What to do »
Could you write out the opening lines of the data, word for word, stopping after the line that contains "Task: Click the InnoDB panel title"?

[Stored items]
────
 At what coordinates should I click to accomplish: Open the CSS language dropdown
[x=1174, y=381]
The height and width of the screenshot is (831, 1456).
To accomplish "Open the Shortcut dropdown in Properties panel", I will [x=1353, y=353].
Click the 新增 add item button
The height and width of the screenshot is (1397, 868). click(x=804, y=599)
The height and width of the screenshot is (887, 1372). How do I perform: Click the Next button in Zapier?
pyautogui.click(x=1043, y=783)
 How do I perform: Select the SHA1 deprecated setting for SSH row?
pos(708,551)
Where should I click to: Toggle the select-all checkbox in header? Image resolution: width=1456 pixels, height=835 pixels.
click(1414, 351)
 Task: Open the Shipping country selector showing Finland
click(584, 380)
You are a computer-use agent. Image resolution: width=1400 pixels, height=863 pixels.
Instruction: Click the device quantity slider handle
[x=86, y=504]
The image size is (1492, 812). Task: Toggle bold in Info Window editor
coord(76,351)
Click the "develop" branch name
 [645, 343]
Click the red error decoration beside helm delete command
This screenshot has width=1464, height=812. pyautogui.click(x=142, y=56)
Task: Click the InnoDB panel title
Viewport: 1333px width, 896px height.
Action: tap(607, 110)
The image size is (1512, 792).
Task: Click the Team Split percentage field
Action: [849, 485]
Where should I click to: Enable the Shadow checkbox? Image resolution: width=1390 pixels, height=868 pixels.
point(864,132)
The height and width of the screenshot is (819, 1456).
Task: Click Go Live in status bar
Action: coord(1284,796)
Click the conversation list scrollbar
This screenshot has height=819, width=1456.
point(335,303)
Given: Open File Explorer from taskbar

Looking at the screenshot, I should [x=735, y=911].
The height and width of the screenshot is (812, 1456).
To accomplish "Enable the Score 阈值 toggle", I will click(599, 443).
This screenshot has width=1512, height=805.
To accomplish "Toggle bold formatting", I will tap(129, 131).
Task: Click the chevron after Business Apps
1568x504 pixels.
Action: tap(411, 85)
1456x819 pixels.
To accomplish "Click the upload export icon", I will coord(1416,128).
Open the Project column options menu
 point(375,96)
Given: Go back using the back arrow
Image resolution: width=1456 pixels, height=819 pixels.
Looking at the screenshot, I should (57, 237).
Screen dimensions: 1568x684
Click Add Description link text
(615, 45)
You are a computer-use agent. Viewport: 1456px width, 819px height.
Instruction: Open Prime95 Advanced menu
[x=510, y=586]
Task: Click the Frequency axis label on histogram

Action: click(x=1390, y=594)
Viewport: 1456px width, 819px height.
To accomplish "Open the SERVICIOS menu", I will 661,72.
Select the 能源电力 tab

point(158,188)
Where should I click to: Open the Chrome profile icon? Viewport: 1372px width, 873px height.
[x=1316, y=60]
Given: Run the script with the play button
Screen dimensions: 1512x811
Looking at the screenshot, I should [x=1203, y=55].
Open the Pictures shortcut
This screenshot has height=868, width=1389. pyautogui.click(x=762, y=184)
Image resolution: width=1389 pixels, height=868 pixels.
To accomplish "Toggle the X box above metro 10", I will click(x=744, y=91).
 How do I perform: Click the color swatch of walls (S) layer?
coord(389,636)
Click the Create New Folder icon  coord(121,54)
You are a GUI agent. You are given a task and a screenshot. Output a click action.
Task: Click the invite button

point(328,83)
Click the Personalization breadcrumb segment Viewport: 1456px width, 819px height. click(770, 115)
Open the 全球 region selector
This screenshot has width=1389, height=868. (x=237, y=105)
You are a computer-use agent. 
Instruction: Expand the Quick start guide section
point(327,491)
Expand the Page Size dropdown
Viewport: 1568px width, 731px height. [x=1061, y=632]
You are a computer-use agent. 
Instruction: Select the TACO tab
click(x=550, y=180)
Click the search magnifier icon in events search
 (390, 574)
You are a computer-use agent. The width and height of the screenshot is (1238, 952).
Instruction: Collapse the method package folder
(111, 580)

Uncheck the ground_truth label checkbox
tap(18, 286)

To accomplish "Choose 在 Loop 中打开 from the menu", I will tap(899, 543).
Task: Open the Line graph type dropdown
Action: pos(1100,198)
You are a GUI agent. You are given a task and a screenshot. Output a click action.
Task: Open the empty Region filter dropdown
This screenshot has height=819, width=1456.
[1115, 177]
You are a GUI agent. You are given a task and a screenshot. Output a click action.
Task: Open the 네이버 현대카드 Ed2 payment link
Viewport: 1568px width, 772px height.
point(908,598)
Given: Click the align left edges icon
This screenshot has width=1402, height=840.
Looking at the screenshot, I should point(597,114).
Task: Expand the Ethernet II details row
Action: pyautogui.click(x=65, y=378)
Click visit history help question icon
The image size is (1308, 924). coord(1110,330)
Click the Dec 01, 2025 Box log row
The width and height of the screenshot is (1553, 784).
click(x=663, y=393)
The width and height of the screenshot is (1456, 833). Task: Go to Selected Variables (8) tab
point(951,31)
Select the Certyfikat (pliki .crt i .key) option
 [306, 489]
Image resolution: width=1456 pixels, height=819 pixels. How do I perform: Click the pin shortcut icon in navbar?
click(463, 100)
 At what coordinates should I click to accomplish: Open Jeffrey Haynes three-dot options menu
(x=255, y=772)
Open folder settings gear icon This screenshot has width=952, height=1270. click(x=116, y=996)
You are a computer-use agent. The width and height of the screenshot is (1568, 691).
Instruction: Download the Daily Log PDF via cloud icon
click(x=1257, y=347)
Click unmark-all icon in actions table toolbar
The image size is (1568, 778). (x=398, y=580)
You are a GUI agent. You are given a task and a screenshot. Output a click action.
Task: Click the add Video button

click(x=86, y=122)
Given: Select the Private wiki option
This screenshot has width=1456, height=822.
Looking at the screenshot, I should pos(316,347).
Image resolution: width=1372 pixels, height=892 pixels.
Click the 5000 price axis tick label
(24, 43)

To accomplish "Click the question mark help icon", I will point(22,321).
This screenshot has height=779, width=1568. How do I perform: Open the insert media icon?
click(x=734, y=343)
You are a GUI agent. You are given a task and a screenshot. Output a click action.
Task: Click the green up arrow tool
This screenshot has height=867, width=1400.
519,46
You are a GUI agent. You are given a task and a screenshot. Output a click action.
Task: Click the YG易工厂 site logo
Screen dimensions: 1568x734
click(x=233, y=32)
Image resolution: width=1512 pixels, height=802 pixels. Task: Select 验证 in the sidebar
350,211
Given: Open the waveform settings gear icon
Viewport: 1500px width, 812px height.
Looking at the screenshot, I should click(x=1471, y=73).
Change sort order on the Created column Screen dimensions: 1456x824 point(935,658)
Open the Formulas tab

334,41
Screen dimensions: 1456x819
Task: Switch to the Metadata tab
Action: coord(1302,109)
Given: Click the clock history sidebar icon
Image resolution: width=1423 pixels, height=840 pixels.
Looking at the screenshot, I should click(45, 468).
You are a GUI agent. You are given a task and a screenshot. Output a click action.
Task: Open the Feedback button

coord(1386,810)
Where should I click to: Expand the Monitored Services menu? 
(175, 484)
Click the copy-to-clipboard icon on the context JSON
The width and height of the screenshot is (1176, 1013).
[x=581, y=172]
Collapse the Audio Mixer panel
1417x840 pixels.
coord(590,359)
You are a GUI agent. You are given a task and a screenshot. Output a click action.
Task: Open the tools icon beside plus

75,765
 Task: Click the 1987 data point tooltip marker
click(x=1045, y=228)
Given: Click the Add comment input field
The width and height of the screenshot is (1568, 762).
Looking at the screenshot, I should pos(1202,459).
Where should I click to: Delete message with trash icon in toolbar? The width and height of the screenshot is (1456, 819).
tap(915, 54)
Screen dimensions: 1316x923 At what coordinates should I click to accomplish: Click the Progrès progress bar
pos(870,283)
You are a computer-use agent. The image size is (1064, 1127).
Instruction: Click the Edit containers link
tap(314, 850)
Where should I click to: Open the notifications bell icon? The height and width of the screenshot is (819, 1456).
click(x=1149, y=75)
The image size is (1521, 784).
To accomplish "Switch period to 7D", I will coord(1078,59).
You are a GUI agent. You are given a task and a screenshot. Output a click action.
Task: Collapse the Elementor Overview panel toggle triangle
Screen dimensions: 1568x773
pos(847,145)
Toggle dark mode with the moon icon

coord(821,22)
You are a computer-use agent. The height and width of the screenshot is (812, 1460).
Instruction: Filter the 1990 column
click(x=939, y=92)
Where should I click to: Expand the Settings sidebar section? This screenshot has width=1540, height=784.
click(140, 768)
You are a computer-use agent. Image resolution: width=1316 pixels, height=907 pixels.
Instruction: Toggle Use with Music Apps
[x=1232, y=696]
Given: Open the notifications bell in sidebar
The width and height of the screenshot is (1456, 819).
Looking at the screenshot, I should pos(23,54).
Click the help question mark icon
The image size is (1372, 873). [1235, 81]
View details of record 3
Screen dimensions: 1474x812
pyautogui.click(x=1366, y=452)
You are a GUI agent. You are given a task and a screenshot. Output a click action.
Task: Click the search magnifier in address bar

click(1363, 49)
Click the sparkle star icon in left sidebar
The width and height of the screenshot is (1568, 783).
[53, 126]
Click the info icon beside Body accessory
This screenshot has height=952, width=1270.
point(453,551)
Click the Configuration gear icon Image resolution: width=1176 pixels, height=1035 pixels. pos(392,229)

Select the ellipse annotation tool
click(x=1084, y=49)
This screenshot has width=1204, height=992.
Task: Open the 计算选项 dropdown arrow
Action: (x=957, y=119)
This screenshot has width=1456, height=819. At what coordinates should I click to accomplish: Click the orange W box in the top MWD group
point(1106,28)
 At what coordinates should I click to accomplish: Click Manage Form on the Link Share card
────
Answer space »
 At what coordinates should I click to accomplish: Open the CSS language dropdown
[x=1174, y=381]
The height and width of the screenshot is (831, 1456).
To accomplish "Open the Shortcut dropdown in Properties panel", I will [x=1353, y=353].
Click the 新增 add item button
The height and width of the screenshot is (1397, 868). click(x=804, y=599)
The height and width of the screenshot is (887, 1372). How do I perform: Click the Next button in Zapier?
pyautogui.click(x=1043, y=783)
 How do I perform: Select the SHA1 deprecated setting for SSH row?
pos(708,551)
Where should I click to: Toggle the select-all checkbox in header? Image resolution: width=1456 pixels, height=835 pixels.
click(1414, 351)
 Task: Open the Shipping country selector showing Finland
click(584, 380)
You are a computer-use agent. Image resolution: width=1400 pixels, height=863 pixels.
Instruction: Click the device quantity slider handle
[x=86, y=504]
The image size is (1492, 812). Task: Toggle bold in Info Window editor
coord(76,351)
Click the "develop" branch name
 [645, 343]
Click the red error decoration beside helm delete command
This screenshot has width=1464, height=812. pyautogui.click(x=142, y=56)
Task: Click the InnoDB panel title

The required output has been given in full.